[SOURCE DATA — start]
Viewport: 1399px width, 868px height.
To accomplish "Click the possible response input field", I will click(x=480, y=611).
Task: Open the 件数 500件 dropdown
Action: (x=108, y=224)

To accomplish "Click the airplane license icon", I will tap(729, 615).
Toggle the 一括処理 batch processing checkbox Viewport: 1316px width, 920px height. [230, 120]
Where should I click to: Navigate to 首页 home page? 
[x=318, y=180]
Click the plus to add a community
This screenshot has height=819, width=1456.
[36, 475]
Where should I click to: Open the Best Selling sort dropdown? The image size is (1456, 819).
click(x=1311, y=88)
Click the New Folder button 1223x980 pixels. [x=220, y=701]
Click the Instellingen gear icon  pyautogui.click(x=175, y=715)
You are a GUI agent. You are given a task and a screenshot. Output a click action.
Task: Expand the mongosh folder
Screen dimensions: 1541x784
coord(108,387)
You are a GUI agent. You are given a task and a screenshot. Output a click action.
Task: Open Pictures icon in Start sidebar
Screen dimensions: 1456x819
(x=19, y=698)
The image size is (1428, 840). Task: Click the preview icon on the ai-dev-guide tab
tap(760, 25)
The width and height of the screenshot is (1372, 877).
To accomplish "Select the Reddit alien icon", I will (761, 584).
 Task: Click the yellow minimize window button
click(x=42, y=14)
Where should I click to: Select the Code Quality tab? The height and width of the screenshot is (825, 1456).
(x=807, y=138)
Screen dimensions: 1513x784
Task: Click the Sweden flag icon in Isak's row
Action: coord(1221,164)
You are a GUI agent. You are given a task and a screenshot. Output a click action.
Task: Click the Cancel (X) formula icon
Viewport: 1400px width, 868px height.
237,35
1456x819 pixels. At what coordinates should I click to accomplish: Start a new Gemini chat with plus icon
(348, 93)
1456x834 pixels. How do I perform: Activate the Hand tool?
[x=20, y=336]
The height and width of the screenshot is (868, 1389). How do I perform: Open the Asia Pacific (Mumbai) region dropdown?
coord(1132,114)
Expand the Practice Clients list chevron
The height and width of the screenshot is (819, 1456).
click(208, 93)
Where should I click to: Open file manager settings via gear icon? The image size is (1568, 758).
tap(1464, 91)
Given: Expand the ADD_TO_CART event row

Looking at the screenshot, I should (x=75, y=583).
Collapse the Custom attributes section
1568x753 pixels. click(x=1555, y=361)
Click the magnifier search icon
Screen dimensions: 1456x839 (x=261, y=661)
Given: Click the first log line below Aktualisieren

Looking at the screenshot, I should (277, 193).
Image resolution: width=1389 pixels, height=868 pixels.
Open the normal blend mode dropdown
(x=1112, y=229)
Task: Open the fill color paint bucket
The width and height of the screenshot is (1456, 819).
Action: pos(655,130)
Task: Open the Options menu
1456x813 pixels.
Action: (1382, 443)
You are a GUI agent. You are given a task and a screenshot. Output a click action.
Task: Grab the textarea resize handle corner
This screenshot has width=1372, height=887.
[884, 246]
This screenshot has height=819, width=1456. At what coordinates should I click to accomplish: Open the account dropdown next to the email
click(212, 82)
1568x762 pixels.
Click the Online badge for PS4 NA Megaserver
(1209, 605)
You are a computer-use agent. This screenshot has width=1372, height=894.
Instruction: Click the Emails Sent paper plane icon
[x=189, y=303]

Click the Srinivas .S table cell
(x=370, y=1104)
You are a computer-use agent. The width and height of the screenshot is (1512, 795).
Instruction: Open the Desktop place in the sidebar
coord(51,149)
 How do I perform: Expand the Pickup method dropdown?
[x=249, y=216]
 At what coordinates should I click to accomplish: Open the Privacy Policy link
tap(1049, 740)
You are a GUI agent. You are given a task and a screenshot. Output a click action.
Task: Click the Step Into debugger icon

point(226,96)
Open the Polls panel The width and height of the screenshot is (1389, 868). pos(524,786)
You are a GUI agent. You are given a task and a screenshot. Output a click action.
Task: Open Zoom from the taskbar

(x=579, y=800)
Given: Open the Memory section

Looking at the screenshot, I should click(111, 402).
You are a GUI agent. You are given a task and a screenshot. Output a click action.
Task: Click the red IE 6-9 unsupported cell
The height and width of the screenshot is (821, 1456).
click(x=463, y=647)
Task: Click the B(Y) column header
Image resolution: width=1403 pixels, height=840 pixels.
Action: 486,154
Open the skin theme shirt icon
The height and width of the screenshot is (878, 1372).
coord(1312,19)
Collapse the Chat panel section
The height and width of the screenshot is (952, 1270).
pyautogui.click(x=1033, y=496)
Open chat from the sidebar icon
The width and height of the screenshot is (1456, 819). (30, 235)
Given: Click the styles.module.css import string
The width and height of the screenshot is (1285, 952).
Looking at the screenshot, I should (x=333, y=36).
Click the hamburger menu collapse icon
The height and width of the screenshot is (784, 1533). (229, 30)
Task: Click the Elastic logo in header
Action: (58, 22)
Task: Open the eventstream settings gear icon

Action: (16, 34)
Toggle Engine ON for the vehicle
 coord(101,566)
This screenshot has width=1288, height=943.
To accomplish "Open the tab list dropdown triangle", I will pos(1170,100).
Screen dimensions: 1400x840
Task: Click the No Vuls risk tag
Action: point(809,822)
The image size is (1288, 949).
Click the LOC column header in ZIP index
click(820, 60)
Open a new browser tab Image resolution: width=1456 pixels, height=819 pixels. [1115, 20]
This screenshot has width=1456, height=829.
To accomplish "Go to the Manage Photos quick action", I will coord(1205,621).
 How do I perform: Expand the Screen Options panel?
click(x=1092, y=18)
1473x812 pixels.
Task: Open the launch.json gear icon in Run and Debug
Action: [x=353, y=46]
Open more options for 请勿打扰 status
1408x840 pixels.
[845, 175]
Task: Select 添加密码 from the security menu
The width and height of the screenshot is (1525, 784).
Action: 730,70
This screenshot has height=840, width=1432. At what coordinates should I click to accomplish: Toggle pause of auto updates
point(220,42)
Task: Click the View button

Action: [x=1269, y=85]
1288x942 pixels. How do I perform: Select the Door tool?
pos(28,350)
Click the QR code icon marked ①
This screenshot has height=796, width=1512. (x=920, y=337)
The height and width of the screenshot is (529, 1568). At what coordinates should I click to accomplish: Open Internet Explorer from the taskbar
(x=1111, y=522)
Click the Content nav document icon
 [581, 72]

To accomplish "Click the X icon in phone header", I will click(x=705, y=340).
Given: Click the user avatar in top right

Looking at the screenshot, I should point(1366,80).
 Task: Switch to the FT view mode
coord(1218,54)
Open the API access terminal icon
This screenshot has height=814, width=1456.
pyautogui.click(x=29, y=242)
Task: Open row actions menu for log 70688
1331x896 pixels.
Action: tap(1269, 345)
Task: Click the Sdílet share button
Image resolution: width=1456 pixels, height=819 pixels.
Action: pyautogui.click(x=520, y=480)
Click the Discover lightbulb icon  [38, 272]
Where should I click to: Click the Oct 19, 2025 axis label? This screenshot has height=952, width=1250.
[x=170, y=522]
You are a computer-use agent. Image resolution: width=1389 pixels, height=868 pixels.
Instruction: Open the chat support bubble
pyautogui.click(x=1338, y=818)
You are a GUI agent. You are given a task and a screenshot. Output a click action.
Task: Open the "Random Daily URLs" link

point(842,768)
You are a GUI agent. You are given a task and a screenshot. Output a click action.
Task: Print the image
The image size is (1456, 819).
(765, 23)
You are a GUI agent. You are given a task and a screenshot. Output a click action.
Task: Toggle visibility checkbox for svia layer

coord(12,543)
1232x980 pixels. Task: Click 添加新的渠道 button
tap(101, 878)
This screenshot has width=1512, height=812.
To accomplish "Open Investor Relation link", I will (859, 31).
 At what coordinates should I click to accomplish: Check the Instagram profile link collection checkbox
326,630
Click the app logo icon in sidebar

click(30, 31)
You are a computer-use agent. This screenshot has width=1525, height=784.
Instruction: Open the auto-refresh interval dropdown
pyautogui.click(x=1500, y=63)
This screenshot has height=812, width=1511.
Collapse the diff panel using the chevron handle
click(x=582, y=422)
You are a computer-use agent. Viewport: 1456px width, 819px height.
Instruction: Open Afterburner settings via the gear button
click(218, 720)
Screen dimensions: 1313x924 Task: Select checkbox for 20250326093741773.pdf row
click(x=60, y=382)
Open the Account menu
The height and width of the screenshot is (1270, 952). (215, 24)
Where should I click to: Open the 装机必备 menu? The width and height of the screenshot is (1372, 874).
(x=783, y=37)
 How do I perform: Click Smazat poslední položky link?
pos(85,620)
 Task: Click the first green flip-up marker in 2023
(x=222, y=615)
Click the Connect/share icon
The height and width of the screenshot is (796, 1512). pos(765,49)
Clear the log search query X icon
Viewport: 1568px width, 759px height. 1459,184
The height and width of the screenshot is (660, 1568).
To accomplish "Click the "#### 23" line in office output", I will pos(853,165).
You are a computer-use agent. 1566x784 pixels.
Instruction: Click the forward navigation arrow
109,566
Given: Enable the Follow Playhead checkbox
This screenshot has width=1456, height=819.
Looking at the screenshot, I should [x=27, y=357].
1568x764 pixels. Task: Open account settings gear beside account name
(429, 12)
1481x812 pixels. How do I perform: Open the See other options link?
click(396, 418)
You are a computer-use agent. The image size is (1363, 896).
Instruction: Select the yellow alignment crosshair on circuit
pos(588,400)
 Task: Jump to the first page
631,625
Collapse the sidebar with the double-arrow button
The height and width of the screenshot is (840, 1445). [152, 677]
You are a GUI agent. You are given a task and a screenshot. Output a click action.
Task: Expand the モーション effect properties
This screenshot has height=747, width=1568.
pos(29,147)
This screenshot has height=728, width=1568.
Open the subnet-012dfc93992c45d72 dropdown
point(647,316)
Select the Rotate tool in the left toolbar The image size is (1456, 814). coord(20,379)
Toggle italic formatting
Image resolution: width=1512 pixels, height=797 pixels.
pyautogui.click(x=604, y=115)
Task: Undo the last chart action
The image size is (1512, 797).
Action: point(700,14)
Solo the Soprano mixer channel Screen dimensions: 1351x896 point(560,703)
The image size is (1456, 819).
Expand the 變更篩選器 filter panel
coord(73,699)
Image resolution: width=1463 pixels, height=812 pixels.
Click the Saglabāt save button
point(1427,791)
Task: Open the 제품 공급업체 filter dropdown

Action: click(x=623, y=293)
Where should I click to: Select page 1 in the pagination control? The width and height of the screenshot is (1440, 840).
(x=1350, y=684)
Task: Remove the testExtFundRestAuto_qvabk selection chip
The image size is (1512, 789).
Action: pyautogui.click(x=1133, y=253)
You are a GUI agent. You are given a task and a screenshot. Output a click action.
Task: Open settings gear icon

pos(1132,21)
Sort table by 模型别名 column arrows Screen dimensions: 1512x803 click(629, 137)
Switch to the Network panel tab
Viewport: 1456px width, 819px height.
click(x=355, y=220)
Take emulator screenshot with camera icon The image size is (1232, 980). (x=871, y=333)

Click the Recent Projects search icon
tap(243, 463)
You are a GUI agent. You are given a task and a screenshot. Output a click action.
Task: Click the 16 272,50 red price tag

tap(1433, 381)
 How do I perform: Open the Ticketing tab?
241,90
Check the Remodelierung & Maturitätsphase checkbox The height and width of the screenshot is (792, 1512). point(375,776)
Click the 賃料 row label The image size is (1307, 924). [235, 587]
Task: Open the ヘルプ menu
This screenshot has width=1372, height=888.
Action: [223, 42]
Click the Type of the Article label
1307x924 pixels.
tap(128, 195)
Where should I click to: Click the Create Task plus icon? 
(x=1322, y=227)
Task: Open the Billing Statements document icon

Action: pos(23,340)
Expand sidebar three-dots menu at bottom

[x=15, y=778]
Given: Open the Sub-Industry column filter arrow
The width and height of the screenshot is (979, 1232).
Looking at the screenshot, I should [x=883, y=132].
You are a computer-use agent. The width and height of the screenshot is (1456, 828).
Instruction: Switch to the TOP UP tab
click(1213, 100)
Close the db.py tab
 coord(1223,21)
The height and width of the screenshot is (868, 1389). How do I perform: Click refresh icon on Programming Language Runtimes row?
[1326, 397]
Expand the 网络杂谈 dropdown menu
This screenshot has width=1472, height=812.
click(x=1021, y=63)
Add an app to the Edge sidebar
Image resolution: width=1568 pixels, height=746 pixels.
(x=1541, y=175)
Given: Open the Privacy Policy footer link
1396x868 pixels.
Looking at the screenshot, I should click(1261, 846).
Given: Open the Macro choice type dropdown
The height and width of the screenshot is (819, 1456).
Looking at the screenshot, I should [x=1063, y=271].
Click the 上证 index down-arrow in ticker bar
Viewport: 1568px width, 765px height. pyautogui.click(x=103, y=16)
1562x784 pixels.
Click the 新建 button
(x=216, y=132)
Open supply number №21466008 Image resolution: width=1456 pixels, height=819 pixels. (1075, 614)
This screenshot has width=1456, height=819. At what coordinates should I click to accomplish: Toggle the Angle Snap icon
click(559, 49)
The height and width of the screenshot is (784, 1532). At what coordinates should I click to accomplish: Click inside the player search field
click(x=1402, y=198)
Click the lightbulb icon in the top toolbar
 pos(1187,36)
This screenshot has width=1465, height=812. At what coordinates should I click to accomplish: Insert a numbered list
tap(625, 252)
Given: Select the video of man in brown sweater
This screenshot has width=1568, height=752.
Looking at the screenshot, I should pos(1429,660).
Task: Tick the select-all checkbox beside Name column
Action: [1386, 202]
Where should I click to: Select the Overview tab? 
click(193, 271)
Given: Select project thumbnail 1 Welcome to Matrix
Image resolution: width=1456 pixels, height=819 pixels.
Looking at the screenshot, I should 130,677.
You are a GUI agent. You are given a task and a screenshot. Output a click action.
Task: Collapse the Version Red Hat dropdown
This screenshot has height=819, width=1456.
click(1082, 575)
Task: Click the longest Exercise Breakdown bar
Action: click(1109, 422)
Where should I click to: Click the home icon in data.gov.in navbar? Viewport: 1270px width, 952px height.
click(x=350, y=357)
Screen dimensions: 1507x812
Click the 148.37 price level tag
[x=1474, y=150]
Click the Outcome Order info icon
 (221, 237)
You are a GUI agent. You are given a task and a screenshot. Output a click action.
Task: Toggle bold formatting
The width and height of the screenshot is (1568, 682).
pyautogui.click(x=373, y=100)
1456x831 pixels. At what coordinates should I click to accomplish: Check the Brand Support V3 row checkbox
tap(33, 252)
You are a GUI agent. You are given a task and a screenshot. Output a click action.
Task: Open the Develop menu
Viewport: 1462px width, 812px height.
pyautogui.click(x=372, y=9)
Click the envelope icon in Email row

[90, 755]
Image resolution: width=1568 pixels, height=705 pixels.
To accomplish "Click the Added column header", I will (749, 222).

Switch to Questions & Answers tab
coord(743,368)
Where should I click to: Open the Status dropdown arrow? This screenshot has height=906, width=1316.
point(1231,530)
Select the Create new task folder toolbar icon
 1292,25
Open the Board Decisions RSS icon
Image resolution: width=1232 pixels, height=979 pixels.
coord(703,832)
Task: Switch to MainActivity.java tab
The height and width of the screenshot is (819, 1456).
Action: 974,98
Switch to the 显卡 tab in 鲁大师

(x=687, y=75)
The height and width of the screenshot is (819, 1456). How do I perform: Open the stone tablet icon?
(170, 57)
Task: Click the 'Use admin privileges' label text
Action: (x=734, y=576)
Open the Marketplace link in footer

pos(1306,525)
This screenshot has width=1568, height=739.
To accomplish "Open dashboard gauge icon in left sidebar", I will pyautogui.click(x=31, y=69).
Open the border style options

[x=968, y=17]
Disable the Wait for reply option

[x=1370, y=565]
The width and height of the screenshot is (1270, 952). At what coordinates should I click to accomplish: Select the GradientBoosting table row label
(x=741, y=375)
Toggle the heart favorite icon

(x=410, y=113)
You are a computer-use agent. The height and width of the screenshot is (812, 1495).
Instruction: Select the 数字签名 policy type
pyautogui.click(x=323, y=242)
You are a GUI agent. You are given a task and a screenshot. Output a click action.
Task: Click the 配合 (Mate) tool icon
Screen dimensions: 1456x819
[SOURCE DATA — finish]
Please report the number of lines in the data that include "formatting", with no other words.

2